(Saved entries)
════
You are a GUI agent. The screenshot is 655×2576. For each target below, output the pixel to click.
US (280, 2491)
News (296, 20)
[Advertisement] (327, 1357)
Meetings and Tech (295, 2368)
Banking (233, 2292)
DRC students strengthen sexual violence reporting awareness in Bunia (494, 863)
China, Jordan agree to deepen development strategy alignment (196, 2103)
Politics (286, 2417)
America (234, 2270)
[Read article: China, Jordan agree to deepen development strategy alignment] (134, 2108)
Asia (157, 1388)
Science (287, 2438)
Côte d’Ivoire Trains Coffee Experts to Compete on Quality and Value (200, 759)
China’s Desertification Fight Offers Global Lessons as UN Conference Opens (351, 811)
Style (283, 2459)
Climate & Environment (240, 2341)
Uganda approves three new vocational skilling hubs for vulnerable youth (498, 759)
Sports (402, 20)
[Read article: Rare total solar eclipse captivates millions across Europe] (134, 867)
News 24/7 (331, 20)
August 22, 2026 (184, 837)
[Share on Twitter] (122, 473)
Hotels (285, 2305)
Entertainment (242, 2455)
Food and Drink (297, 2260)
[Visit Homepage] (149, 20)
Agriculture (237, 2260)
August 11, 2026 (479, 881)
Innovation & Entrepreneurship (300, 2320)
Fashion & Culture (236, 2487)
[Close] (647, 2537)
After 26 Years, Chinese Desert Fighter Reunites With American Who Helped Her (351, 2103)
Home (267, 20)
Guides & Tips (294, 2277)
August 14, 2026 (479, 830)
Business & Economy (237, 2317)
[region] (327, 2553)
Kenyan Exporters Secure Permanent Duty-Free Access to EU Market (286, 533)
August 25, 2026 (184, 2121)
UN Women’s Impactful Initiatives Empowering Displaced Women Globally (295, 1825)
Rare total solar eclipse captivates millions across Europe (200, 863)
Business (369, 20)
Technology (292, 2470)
════
### Assignment
If a line above holds the word "Rare", copy it.

### Response below
[Read article: Rare total solar eclipse captivates millions across Europe] (134, 867)
Rare total solar eclipse captivates millions across Europe (200, 863)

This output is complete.